● What you will do
Return the lines of the material below exactly, beginning at the line that contains "The height and" and stopping after the line that contains "tap(219, 253)".

● Records for processing
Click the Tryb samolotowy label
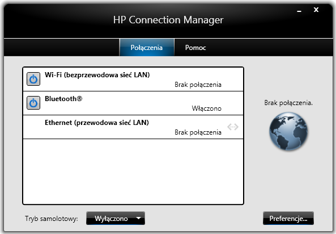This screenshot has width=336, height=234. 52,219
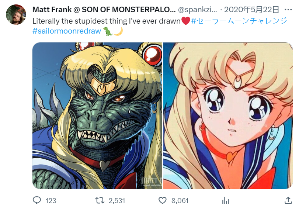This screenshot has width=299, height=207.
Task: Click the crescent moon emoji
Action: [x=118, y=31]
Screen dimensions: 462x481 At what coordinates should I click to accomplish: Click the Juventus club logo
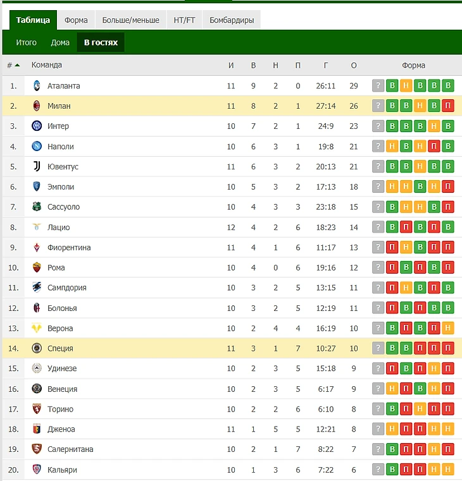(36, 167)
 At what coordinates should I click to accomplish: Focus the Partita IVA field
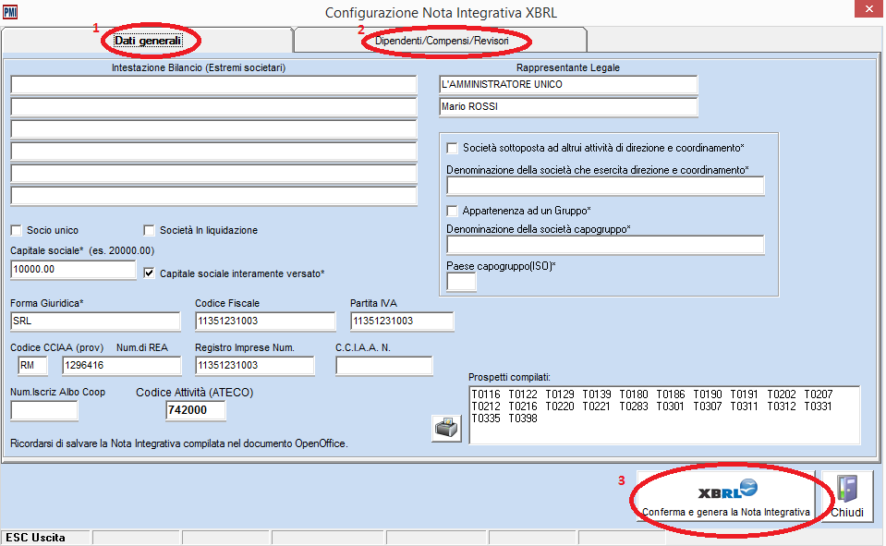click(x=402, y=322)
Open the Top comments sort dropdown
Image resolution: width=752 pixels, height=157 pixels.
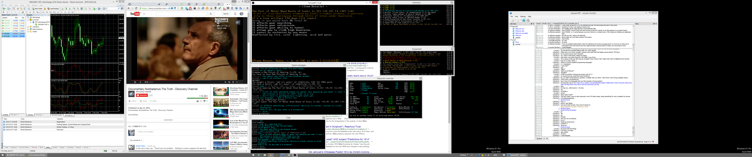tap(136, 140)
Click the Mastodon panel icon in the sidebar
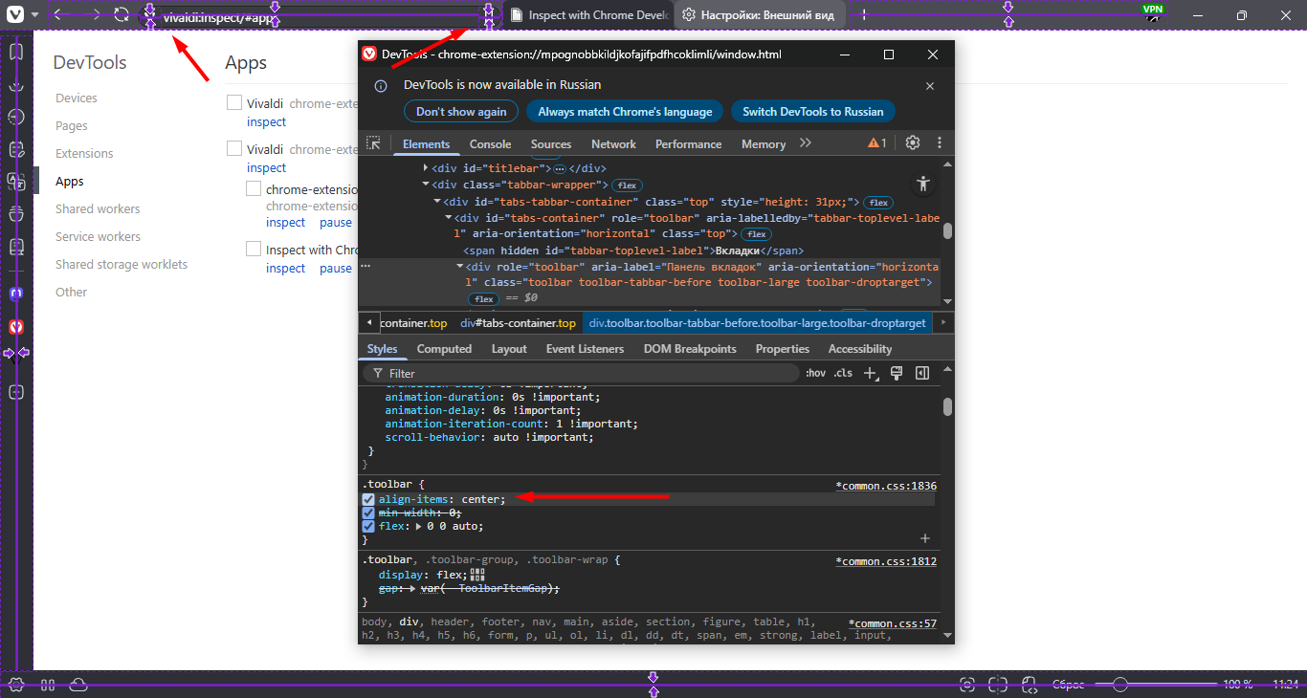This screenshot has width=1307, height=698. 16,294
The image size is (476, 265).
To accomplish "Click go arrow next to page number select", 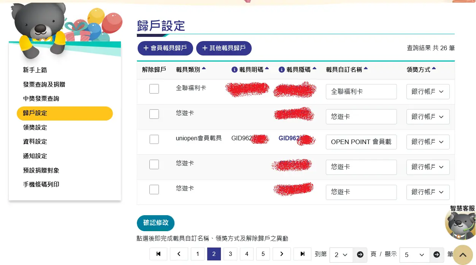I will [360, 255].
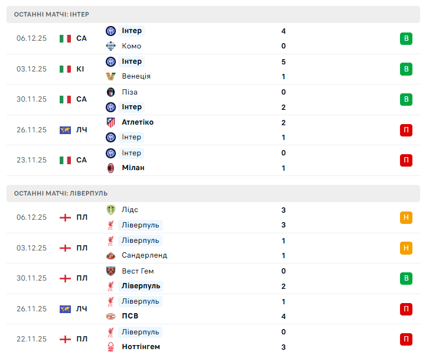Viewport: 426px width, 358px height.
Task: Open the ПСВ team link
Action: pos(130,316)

* * *

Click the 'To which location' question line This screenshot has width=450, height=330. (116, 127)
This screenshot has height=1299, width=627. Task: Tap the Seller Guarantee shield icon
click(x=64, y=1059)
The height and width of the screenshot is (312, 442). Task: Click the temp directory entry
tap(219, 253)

● Solution to the exercise
The height and width of the screenshot is (312, 442). Task: Click the temp directory entry
tap(219, 253)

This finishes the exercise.